First free-flight flow visualisation of a flapping-wing robot

TL;DR

This paper demonstrates the first free-flight flow visualisation of a flapping-wing robot, using a new control approach and stereoscopic PIV to analyze unsteady aerodynamics in autonomous wind tunnel flight.

Contribution

A novel FWMAV-specific control method enabling autonomous free-flight in wind tunnels for flow visualisation experiments.

Findings

Achieved low RMS position error during autonomous flight.

Successfully visualised 3D flow patterns in free-flight conditions.

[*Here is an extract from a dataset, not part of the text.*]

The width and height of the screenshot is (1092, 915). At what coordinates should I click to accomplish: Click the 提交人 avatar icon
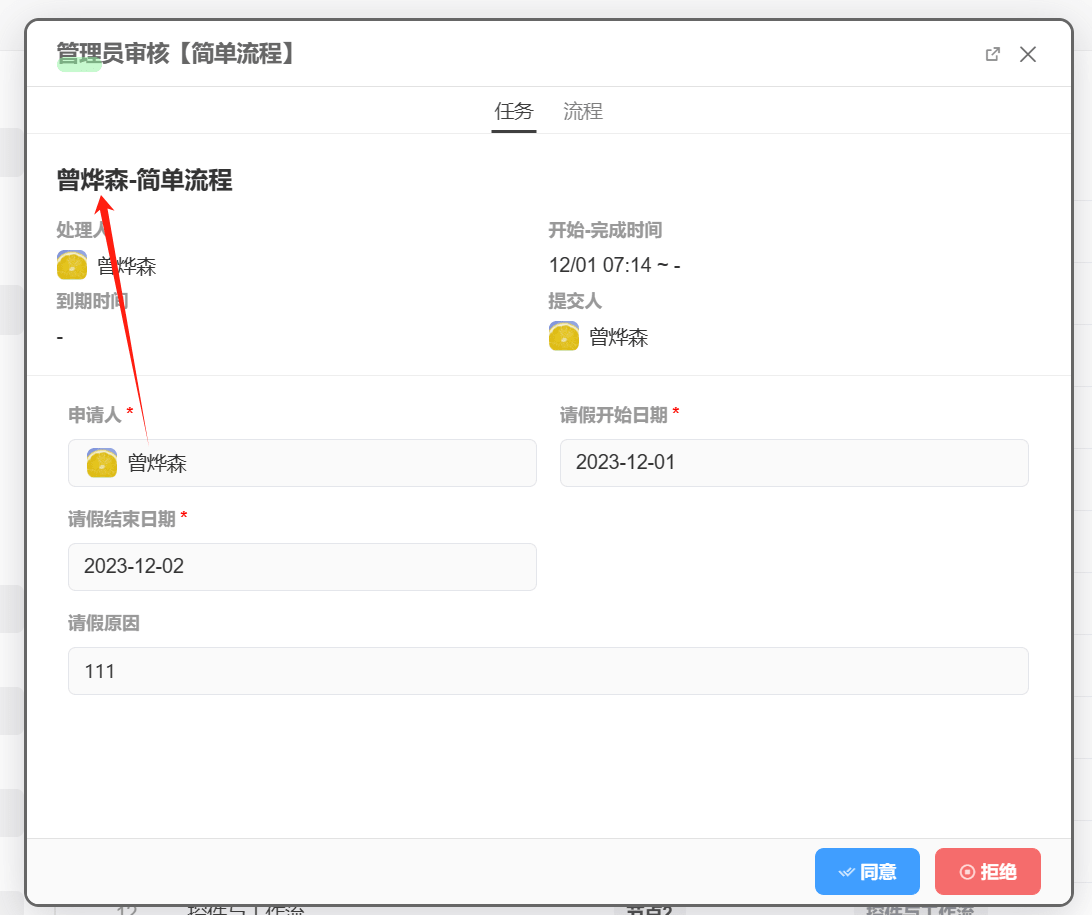click(x=564, y=337)
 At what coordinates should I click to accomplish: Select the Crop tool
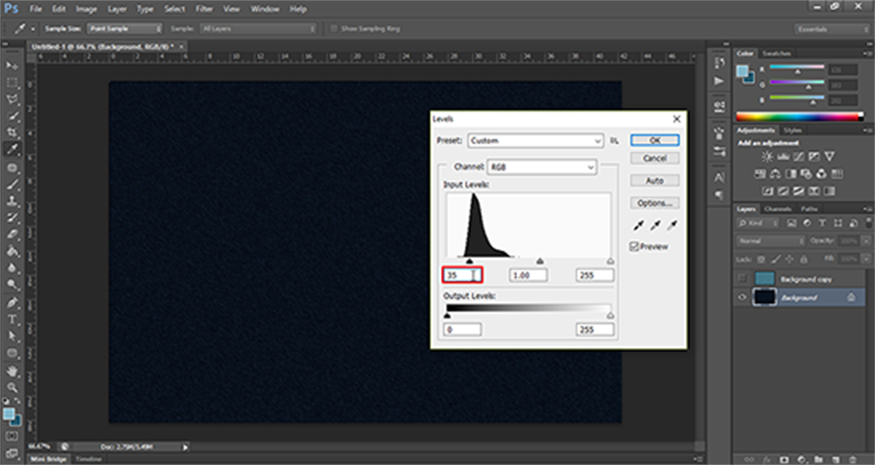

Qualitative agreement with tethered flight flow measurements.

Abstract

Flow visualisations are essential to better understand the unsteady aerodynamics of flapping wing flight. The issues inherent to animal experiments, such as poor controllability and unnatural flapping when tethered, can be avoided by using robotic flyers. Such an approach holds a promise for a more systematic and repeatable methodology for flow visualisation, through a better controlled flight. Such experiments require high precision position control, however, and until now this was not possible due to the challenging flight dynamics and payload restrictions of flapping wing Micro Air Vehicles (FWMAV). Here, we present a new FWMAV-specific control approach that, by employing an external motion tracking system, achieved autonomous wind tunnel flight with a maximum root-mean-square position error of 28 mm at low speeds (0.8 - 1.2 m/s) and 75 mm at high speeds (2 - 2.4 m/s). This allowed the first free-flight flow visualisation experiments to be conducted with an FWMAV. Time-resolved stereoscopic Particle Image Velocimetry (PIV) was used to reconstruct the 3D flow patterns of the FWMAV wake. A good qualitative match was found in comparison to a tethered configuration at similar conditions, suggesting that the obtained free-flight measurements are reliable and meaningful.